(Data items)
-=-=-

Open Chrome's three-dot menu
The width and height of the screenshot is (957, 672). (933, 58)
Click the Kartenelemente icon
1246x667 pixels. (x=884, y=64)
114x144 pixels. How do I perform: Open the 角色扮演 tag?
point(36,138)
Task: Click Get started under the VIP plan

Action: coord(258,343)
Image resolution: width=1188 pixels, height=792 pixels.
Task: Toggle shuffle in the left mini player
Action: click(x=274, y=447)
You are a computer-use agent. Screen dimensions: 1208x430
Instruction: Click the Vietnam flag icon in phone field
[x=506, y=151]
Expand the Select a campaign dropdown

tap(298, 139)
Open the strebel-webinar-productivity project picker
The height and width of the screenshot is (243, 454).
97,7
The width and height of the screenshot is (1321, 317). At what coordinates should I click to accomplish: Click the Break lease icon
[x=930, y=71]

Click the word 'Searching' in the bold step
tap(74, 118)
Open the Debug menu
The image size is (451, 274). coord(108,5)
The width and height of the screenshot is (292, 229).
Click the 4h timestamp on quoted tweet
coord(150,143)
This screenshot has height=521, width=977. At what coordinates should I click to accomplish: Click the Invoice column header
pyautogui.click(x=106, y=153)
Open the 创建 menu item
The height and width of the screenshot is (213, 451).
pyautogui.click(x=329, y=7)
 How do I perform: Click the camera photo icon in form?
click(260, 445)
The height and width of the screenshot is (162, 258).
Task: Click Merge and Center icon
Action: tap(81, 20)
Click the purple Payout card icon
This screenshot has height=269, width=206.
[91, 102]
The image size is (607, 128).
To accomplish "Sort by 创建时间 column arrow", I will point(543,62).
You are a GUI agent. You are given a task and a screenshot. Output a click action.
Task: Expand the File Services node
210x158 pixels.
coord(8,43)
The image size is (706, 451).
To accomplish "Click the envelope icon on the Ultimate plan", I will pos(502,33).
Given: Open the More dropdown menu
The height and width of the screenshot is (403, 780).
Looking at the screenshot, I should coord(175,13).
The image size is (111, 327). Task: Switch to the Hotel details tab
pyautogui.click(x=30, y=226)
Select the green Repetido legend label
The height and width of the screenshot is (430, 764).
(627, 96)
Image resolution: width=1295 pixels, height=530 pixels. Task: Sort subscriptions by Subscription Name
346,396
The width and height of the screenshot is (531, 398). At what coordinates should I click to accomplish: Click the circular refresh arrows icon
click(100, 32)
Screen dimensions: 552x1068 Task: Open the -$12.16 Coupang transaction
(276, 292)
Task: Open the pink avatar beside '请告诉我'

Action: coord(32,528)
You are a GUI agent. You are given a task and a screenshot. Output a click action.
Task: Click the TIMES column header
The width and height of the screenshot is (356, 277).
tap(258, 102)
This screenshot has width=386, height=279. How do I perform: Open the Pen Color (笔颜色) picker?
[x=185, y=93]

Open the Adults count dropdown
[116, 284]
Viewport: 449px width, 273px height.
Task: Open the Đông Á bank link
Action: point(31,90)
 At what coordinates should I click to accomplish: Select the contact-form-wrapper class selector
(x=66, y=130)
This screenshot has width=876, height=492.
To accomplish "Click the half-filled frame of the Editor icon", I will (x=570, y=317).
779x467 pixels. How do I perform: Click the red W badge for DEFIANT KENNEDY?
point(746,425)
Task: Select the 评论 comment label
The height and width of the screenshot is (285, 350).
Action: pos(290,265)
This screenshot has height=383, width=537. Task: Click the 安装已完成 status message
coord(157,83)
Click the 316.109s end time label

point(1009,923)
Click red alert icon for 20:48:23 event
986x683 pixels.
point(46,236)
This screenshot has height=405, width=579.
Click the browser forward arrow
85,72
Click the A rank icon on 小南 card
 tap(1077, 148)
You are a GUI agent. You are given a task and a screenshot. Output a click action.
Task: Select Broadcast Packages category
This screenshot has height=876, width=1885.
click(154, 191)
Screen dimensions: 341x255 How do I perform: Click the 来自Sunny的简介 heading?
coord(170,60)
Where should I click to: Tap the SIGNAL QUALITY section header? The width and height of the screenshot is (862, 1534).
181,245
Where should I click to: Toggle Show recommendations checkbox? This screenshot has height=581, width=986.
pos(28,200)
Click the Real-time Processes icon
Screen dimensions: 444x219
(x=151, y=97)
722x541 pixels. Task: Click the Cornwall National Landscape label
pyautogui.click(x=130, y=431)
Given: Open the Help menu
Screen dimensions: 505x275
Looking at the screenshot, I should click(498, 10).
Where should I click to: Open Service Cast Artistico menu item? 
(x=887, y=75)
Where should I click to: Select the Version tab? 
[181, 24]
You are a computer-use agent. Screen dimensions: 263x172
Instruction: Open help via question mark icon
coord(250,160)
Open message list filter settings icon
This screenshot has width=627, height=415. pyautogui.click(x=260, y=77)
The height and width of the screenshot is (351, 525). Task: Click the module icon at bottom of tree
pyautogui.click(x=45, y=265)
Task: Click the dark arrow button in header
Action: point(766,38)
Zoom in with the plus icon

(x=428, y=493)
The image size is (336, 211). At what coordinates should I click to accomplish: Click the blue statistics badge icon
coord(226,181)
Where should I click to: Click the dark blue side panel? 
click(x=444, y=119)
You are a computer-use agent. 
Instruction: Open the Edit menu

-=-=-

Put down all the data once more, exactly as it appears above.

Open Chrome's three-dot menu
The width and height of the screenshot is (957, 672). (933, 58)
Click the Kartenelemente icon
1246x667 pixels. (x=884, y=64)
114x144 pixels. How do I perform: Open the 角色扮演 tag?
point(36,138)
Task: Click Get started under the VIP plan

Action: coord(258,343)
Image resolution: width=1188 pixels, height=792 pixels.
Task: Toggle shuffle in the left mini player
Action: click(x=274, y=447)
You are a computer-use agent. Screen dimensions: 1208x430
Instruction: Click the Vietnam flag icon in phone field
[x=506, y=151]
Expand the Select a campaign dropdown

tap(298, 139)
Open the strebel-webinar-productivity project picker
The height and width of the screenshot is (243, 454).
97,7
The width and height of the screenshot is (1321, 317). At what coordinates should I click to accomplish: Click the Break lease icon
[x=930, y=71]

Click the word 'Searching' in the bold step
tap(74, 118)
Open the Debug menu
The image size is (451, 274). coord(108,5)
The width and height of the screenshot is (292, 229).
Click the 4h timestamp on quoted tweet
coord(150,143)
This screenshot has height=521, width=977. At what coordinates should I click to accomplish: Click the Invoice column header
pyautogui.click(x=106, y=153)
Open the 创建 menu item
The height and width of the screenshot is (213, 451).
pyautogui.click(x=329, y=7)
 How do I perform: Click the camera photo icon in form?
click(260, 445)
The height and width of the screenshot is (162, 258).
Task: Click Merge and Center icon
Action: tap(81, 20)
Click the purple Payout card icon
This screenshot has height=269, width=206.
[91, 102]
The image size is (607, 128).
To accomplish "Sort by 创建时间 column arrow", I will point(543,62).
You are a GUI agent. You are given a task and a screenshot. Output a click action.
Task: Expand the File Services node
210x158 pixels.
coord(8,43)
The image size is (706, 451).
To accomplish "Click the envelope icon on the Ultimate plan", I will pos(502,33).
Given: Open the More dropdown menu
The height and width of the screenshot is (403, 780).
Looking at the screenshot, I should coord(175,13).
The image size is (111, 327). Task: Switch to the Hotel details tab
pyautogui.click(x=30, y=226)
Select the green Repetido legend label
The height and width of the screenshot is (430, 764).
(627, 96)
Image resolution: width=1295 pixels, height=530 pixels. Task: Sort subscriptions by Subscription Name
346,396
The width and height of the screenshot is (531, 398). At what coordinates should I click to accomplish: Click the circular refresh arrows icon
click(100, 32)
Screen dimensions: 552x1068 Task: Open the -$12.16 Coupang transaction
(276, 292)
Task: Open the pink avatar beside '请告诉我'

Action: coord(32,528)
You are a GUI agent. You are given a task and a screenshot. Output a click action.
Task: Click the TIMES column header
The width and height of the screenshot is (356, 277).
tap(258, 102)
This screenshot has width=386, height=279. How do I perform: Open the Pen Color (笔颜色) picker?
[x=185, y=93]

Open the Adults count dropdown
[116, 284]
Viewport: 449px width, 273px height.
Task: Open the Đông Á bank link
Action: point(31,90)
 At what coordinates should I click to accomplish: Select the contact-form-wrapper class selector
(x=66, y=130)
This screenshot has width=876, height=492.
To accomplish "Click the half-filled frame of the Editor icon", I will (x=570, y=317).
779x467 pixels. How do I perform: Click the red W badge for DEFIANT KENNEDY?
point(746,425)
Task: Select the 评论 comment label
The height and width of the screenshot is (285, 350).
Action: pos(290,265)
This screenshot has height=383, width=537. Task: Click the 安装已完成 status message
coord(157,83)
Click the 316.109s end time label

point(1009,923)
Click red alert icon for 20:48:23 event
986x683 pixels.
point(46,236)
This screenshot has height=405, width=579.
Click the browser forward arrow
85,72
Click the A rank icon on 小南 card
 tap(1077, 148)
You are a GUI agent. You are given a task and a screenshot. Output a click action.
Task: Select Broadcast Packages category
This screenshot has height=876, width=1885.
click(154, 191)
Screen dimensions: 341x255 How do I perform: Click the 来自Sunny的简介 heading?
coord(170,60)
Where should I click to: Tap the SIGNAL QUALITY section header? The width and height of the screenshot is (862, 1534).
181,245
Where should I click to: Toggle Show recommendations checkbox? This screenshot has height=581, width=986.
pos(28,200)
Click the Real-time Processes icon
Screen dimensions: 444x219
(x=151, y=97)
722x541 pixels. Task: Click the Cornwall National Landscape label
pyautogui.click(x=130, y=431)
Given: Open the Help menu
Screen dimensions: 505x275
Looking at the screenshot, I should click(498, 10).
Where should I click to: Open Service Cast Artistico menu item? 
(x=887, y=75)
Where should I click to: Select the Version tab? 
[181, 24]
You are a computer-use agent. Screen dimensions: 263x172
Instruction: Open help via question mark icon
coord(250,160)
Open message list filter settings icon
This screenshot has width=627, height=415. pyautogui.click(x=260, y=77)
The height and width of the screenshot is (351, 525). Task: Click the module icon at bottom of tree
pyautogui.click(x=45, y=265)
Task: Click the dark arrow button in header
Action: point(766,38)
Zoom in with the plus icon

(x=428, y=493)
The image size is (336, 211). At what coordinates should I click to accomplish: Click the blue statistics badge icon
coord(226,181)
Where should I click to: Click the dark blue side panel? 
click(x=444, y=119)
You are a computer-use agent. 
Instruction: Open the Edit menu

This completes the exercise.